Germany still faces too many headwinds: regulations (labour laws, environmental protection, etc.), high energy costs, and a private sector that remains stagnant. Meanwhile, US tariffs start to bite.
This pushes the German economy into another recession as the unemployment rate surges. The Merz government’s fragile coalition collapses, leading to another snap election. The right-wing party AfD secures more than 35% of the vote and takes power after attempts to form a Grand Coalition among the remaining parties’ collapse.
European sovereign debt and equity markets sell off, credit spreads widen, and the euro depreciates significantly—falling to 0.85 against the Swiss franc—ultimately tipping the global economy into recession.

SURPRISE #8
THE US LAUNCHES A MILITARY INTERVENTION IN VENEZUELA
[PROBABILITY: LOW]
Crude oil prices experience a temporary surge as American strikes hit key facilities. Following the installation of a pro-US government, Venezuela—which sits on the world’s largest oil reserves—cranks production higher, pushing prices back down. The whole thing plays straight into Trump’s agenda: contain inflation and remove Maduro.

SURPRISE #9
FUSION TECH CHANGES THE GEOPOLITICAL LANDSCAPE
[PROBABILITY: MEDIUM]
A breakthrough in fusion technology in 2026—specifically achieving engineering break-even, where a reactor produces more energy than the entire plant consumes, in a scalable, compact design—would dramatically accelerate the arrival of an unlimited, safe, and carbon-free energy source.
The anticipated timeline shift stems from the success of private companies, like Commonwealth Fusion Systems (CFS) and Helion, which are pursuing diverse, accelerated technological approaches. A major breakthrough in 2026 would validate their designs and shift the focus from decades of pure research to rapid industrial scaling and commercialisation.
Consequences would be numerous.
First, it would redefine global power dynamics, as the influence of traditional petrostates erodes. The wealth and geopolitical clout of countries dependent on oil and gas exports would decline sharply. Second, this breakthrough would enable near-total energy independence, as nations could rely on widely available fuels such as deuterium and lithium. Geopolitical attention would shift from controlling fossil fuels to leading in fusion technology, intensifying competition among the US, EU, and China. Let’s not forget the high productivity gains through decarbonisation and cost reduction. Providing cheap, 24/7, carbon-free energy would eliminate the power cost constraint for heavy industries like steel and cement, and large-scale processes like desalination and carbon capture.

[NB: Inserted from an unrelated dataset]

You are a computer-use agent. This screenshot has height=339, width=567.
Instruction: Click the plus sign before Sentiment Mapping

Finally, it would meet the exponential, high-intensity power demands of advanced AI, supercomputing, and data centres without environmental compromise, driving sustained growth in the digital economy.
Source: TAE Technologies
SURPRISE #10
OCCUPY WALL STREET 2.0 LEAD TO THE LAUNCH OF A UNIVERSAL MINIMUM INCOME
[PROBABILITY: LOW]
Occupy Wall Street (OWS) was a left-wing populist movement protesting economic inequality, corporate power, and the influence of money in politics. It began in Zuccotti Park in New York City’s Financial District and lasted fifty-nine days, from 17 September to 15 November 2011. Its emergence reflected deep public distrust in the private sector during the aftermath of the Great Recession.

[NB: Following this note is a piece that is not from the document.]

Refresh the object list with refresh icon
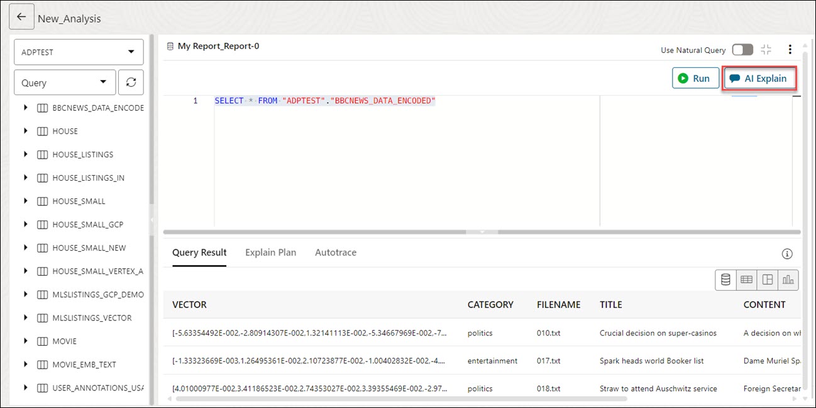This screenshot has width=816, height=408. coord(131,82)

15 years later, frustration over a K-shaped economy—AI and high income doing well, low to mid income and all other industries struggling—fuels a new wave of social unrest across major global capitals. To contain the rising anger, the US and other G7 countries introduce a universal minimum income.
The policy announcement temporarily calms the streets, but financial markets immediately price in the long-term consequences: higher inflation expectations, widening deficits, and accelerating public debt. Equity and bond markets crash globally just months before the US midterm elections.